One thing for sure, Google coming in and messing up the rules is directly
attacking Microsoft's bread and butter: Office and Windows. That's where
Microsoft makes most of their money, particularly Office. Google has docs,
AppEngine, and more. For many mainstream people these days, the browser is the
only thing that they need; Microsoft is still powerful, but if the trends
continue, they'll be irrelevant. So I'm just claiming that Microsoft's trying
to do what they can to rewrite the rules of the game again and take back
control while they still have the resources to do so.

It's a lot more urgent now than before, which is why Microsoft is so heavily
and now _visibly_ investing into things like mobile, cloud computing, and the
like. The effort from Microsoft was always there before, but it always seemed
half-hearted. 3 years ago, you _never_ would have thought Microsoft would care
about web standards to the extent that IE9 does.

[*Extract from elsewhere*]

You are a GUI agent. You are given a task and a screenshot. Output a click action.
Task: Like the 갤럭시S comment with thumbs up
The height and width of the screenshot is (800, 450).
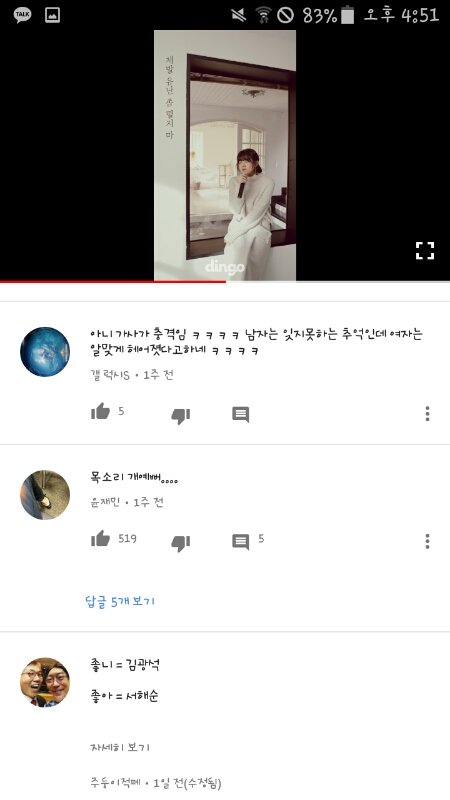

MS Office was still offline
packaged software. Etcetera.

Anyway, I highly recommend the book. It's a fascinating read.

------
rythie
Maybe it's to say thanks for supporting the other half of Windows users
Microsoft forgot, Windows XP users.

------
nickpp
I guess sending cake to Google on Chrome release wouldn't be as funny. And it
would be too often as well.

------
hanifvirani
This is a really nice gesture from Microsoft. A humble example for everyone to
learn from.

------
enthalpyx
I wonder if Google gets a cake too...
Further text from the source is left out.